No light shone beneath the crack of their adjoining door. She was in bed, asleep.
Come to think of it, she hadn’t gone out a single time since becoming his wife. No theatres, no dinner parties, not even a stroll in St. James Square. He frowned.
Was she unhappy? Was it his fault?
Pensive, he maintained his habitual silence as his valet removed his boots and dress clothes and prepared his bed.
Until that afternoon, he had never explicitly given Katherine permission to do as she pleased, in or out of Ravenwood House. In all honesty, it had never occurred to him that explicit permission would be necessary. She was his duchess. A duchess
could do as she liked.
More to the point: she was Katherine. Katherine always did as she pleased.
Or did she?
He sat on the edge of his bed and cast a long, speculative gaze at the closed door standing between them.
This union had not been in either of their plans. However, in Ravenwood’s case, he had always wanted to get married. To have a wife, children, a family. To find love.
On their wedding night, Katherine had made it perfectly clear that she did not share those sentiments. She had not longed for a husband, least of all Ravenwood. And she certainly wasn’t delighted to bear his children. She wasn’t willing to entertain the idea at all.
Which left them with what? He leaned back onto his bed and stared up at the tester.
The one thing he wasn’t willing to risk was a chance at love. Their wedding night had proven that she felt physical desire for him. This afternoon in the garden had proven that they could connect at a deeper level.
She might not have chosen him at first—but if he gave her time and space, there was still a chance that she might.
He didn’t want her to simply accept his presence in her bedchamber. He wanted her to want him. All of him. His mind, his body, his heart. He wanted her to want to create a family together just as badly as he did. He wanted them to be a family. Partners in life and love.

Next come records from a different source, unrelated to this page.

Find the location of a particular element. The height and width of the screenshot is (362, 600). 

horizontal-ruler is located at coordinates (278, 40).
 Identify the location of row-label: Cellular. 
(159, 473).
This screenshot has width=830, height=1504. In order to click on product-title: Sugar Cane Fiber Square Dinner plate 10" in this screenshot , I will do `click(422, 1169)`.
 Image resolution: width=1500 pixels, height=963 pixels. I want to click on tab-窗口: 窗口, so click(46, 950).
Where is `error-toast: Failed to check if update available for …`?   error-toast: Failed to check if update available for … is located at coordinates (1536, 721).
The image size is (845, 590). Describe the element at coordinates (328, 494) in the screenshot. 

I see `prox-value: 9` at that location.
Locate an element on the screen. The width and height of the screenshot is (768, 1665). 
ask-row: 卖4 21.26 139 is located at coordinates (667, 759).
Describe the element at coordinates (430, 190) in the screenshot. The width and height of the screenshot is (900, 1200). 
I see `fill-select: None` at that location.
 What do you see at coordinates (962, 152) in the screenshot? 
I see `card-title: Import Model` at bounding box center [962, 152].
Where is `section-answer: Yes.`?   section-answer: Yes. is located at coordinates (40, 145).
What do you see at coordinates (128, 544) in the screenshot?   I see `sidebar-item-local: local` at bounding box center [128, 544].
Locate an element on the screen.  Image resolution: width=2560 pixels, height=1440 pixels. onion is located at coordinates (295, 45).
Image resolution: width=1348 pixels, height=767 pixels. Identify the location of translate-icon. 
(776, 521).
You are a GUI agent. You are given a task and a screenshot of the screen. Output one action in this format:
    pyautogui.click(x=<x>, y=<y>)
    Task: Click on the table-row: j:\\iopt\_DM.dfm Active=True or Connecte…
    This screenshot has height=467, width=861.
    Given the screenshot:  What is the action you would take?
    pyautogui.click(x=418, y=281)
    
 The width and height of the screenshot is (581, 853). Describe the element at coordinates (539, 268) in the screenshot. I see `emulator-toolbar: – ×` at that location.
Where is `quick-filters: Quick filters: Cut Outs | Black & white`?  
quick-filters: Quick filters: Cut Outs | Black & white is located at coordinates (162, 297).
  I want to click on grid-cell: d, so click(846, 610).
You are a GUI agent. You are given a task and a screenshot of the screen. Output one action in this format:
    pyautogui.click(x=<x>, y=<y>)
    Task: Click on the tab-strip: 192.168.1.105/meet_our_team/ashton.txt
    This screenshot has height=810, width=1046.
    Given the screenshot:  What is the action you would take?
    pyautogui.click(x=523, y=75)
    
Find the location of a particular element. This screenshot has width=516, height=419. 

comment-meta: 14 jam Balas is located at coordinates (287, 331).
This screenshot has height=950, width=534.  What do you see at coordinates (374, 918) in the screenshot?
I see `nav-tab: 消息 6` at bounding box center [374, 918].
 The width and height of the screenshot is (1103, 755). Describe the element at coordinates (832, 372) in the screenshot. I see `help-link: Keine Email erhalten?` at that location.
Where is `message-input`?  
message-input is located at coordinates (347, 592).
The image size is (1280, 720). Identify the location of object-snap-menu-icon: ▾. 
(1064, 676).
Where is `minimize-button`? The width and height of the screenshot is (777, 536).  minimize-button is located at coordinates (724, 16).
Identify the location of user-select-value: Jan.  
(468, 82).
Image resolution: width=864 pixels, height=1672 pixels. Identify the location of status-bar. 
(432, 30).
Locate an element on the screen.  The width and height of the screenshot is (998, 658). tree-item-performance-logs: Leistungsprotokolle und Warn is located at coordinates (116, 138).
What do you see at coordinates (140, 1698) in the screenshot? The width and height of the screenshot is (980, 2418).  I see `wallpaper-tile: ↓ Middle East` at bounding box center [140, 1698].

He also wasn’t a saint…or a fool. It was possible that their marriage might become the sort of union he’d always yearned for—and it was just as possible that it would not.
He rolled on his side to face away from the adjoining door.
For the next several weeks, he would be too busy with the House of Lords to do much courting, even in his own home. He could afford to give Katherine a month to adjust to her new role, but he would not pine for his wife from no more than a few feet away. The dukedom required an heir.
If she was not ready to come to him by the time the Season ended, he would go to her.